There seemed to be a sort of abandoned hotel here.

Its a shame, as it would have made a superb destination for weekend breaks (and would have allowed us to buy some cold drinks).


With cold drinks on our mind, we wander back to the village and relax by the ocean.The waterside cafe in Marsaxlokk.


With our 2 days complete, were off to our next destination Xlendi, on Malta’s sister Island, Gozo.

Gozo can only be reached by ferry, so we get another bus to Cirkewwa.

The journey is quite short (30 mins).

We got some drinks and while Nikki looked out at the Mediterranean ocean, I wandered around the shop (they had an extensive selection of English books and magazines).


Between Malta and Gozo is an Island called Camino which features a beautiful swimming spot called the Blue Lagoon.

I’d wanted to see it, but its only 500m across and only has 1 hotel which was closed. With no resources on the Island, the ferry’s weren’t sailing there.


We get a tax to Xlendi and check into the Hotel San Andrea.

The view of the bay from our balcony window is one of my favourite memories of the trip.

Since its late afternoon, we wander around the town and explore (I find a nice pub and Nikki a respectable Italian restaurant).


In the evening, we out out at Zafiro and I try the local Risotto.


We’ve earmarked two incredible coastal walks while on Gozo, so the next morning its an early breakfast and out.

The road’s out of town have these amazing countryside valleys in between them.


We head up a farm track and I pause for this picture.

A discussion about whether a path is privately owned, puts us off balance.

After another discussion and reviewing the “picture” which the tourist board describes as a map, we find an alternative route and were re back on track.


We stop at this pool which has all sorts of wildlife and birds.

It’s also a nice spot to stop for some rest and a drink.


We reach the Dwejra bay and are rewarded with these amazing pictures.

The Fungus rock above is home to many unique plants and animals and although people dive and fish around here, they aren’t allowed on the rock.

It takes its name from the Fungus Cynomorium coccineum which the Knights discovered had medicinal properties.


Continuing along the sandy coastal path.

Five different species of Gekko live here, of which 2 are unique in the entire world.


There are many forts on the coast.
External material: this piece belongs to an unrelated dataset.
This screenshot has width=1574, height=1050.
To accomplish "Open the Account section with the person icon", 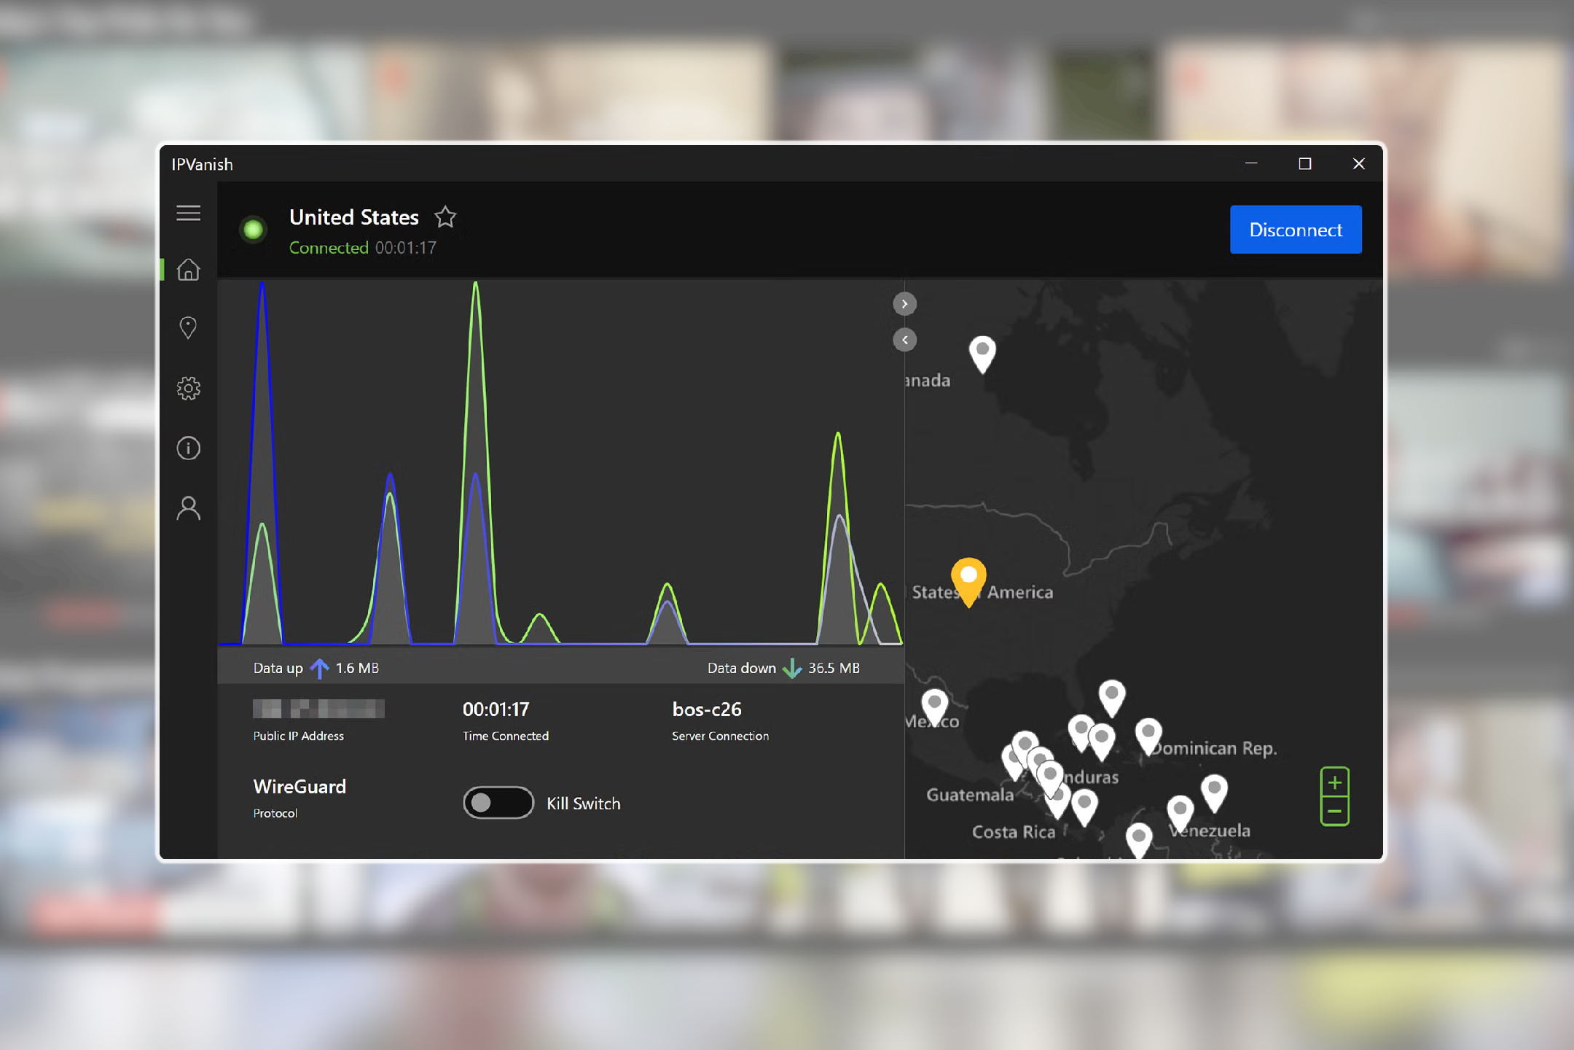I will (188, 508).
Dwejfra fort was built in the 1700’s and later used by the coastguard.

Its been restored to superb condition and had a museum inside with a historical video.

You could also go onto the top battlement.

Anther half mile and we reach the thing we really wanted to see. The Azure window.


That’s me standing on top of it, to give some idea of its size.

Its not recommended to stand on top, but it was a once in a lifetime thing. Nikki took this picture from the cost.


This is a close up off me.

As you can see, there are cracks forming in the rock. Although I felt safe, if I’d walked 3 feet forward I would have been in the water !.


There were some souvenir shops, but we got the bus to the capital of Gozo, Victoria and did some sight seeing.

At one point, we were in a bar, and someone who worked there, and bought an Angel to go on top of his tree.

He had dropped it, and it didn’t light up. I used my headtorch for additional lighting and with my penknife started fixing it.

And after all the buildup, I coulnt fix it. Instead, we gave him a tip of the price of the Angel so all was well.

Some nice Tappa’s for dinner, and then bus back to Xlendi.


A different route this morning, heading out of the bay.

Looking back, we could see our hotel.


Starting off at a lower level, it follows the coast.


After a while, it heads inland across rough tracks, and we see some people out on mountain bikes.


The walk PDF’s we got off the internet were enthusiastically written, but not recently researched.

The walk along the cliff edge (yes, its about 4 feet away from a 350 foot drop) come to an end as someone has built a wall.

We circumnavigate and rejoin the path.


Back next to the ocean, the surroundings have changed once again.

We continue, heading for the port town of Mgarr.


Just outside town we arrive at Fort Chambray.

This place was amazing, an old fort on the outside, had been converted into modern flats and apartments on the inside.

I would have loved to live there.


Just before we reach Mgarr harbour, we get this view of Camino island.